What to Know before Investing in Digital Currencies


Bitcoin and other virtual currencies have been on the rise this year, surpassing the returns seen in stocks, bonds and most other investments. No wonder many investors are wondering if it is worth their money especially with the gradual rise in value. Digital currencies first emerged about 10 years ago and do not necessarily have a physical form, unlike coins or notes but no doubt that they have made headlines globally, some started as digital currencies while some have evolved to involve investment schemes. The question of should I go all in may be in your heart, however before you rush in, you should heed the advice of experts who are asking investors to understand the potential and future risks of these currencies.

It is true that the price of bitcoin has tripled since the beginning of the year, surging above $3,000, the amount of cash in virtual currencies has ballooned. The market cap for cryptocurrencies has definitely increased according to a cryptocurrency tracker , but some experts say the rising prices of these cryptocurrencies may be based on speculation.
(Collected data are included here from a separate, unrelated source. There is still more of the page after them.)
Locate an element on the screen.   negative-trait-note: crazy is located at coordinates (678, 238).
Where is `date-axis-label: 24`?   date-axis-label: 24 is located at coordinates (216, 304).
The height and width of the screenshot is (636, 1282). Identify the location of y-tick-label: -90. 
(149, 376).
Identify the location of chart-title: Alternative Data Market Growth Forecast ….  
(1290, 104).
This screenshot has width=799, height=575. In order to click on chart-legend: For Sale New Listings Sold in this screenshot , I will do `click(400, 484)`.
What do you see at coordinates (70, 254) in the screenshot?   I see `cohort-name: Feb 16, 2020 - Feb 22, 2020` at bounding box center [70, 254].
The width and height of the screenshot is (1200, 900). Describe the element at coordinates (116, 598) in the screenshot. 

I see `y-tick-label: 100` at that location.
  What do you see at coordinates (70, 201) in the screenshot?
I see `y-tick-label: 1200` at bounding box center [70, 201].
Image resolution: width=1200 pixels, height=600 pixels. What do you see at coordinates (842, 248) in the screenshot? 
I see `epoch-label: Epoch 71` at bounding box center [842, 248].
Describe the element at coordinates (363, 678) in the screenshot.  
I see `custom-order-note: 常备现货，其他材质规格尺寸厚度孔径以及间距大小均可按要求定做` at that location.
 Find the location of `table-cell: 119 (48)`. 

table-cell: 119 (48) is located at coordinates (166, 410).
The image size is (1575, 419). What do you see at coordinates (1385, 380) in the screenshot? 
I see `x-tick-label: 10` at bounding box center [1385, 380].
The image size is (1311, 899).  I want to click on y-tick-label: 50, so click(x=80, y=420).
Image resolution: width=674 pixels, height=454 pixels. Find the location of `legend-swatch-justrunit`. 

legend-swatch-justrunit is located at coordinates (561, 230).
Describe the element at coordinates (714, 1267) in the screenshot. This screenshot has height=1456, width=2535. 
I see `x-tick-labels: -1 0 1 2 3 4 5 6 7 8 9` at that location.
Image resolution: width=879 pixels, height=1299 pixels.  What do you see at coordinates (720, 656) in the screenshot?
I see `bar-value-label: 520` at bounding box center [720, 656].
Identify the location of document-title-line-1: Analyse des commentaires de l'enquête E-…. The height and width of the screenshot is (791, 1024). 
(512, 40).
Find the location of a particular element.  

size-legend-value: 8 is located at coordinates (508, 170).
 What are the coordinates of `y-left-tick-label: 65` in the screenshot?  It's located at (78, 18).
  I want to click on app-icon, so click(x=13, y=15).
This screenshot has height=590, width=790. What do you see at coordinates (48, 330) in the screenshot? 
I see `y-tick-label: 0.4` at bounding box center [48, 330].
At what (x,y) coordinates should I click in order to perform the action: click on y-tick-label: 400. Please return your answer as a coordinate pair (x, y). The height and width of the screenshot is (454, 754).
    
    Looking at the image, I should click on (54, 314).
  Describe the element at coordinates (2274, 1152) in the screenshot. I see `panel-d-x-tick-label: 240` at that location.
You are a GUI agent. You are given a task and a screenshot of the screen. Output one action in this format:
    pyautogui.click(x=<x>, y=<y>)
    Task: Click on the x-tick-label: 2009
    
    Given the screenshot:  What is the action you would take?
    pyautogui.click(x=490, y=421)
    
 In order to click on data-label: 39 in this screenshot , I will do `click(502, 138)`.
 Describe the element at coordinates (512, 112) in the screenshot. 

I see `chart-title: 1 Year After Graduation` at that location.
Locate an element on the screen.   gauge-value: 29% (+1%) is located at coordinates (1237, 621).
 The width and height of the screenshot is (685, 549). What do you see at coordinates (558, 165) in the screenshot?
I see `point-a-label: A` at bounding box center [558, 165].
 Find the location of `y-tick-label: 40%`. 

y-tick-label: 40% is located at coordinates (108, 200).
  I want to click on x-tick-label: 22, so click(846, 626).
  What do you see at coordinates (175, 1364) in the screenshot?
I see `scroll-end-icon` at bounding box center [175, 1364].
Investors are focusing on what they think the digital currency will be worth in the future — and not on how they are being used today. Because the market for cryptocurrencies is still small, the price of these digital currencies can swing wildly up or down. The valuation of digital tokens is usually not transparent, and is highly speculative. Transparency could be limited as there might be little publicly available information that could help you gauge the fair value of these currencies.

Beware of investment schemes involving digital currency that promise high returns. The higher the promised returns, the higher the risks. There is a high risk that you could lose a portion or your entire investment amount. In the worst-case scenario, the digital currency could be rendered worthless.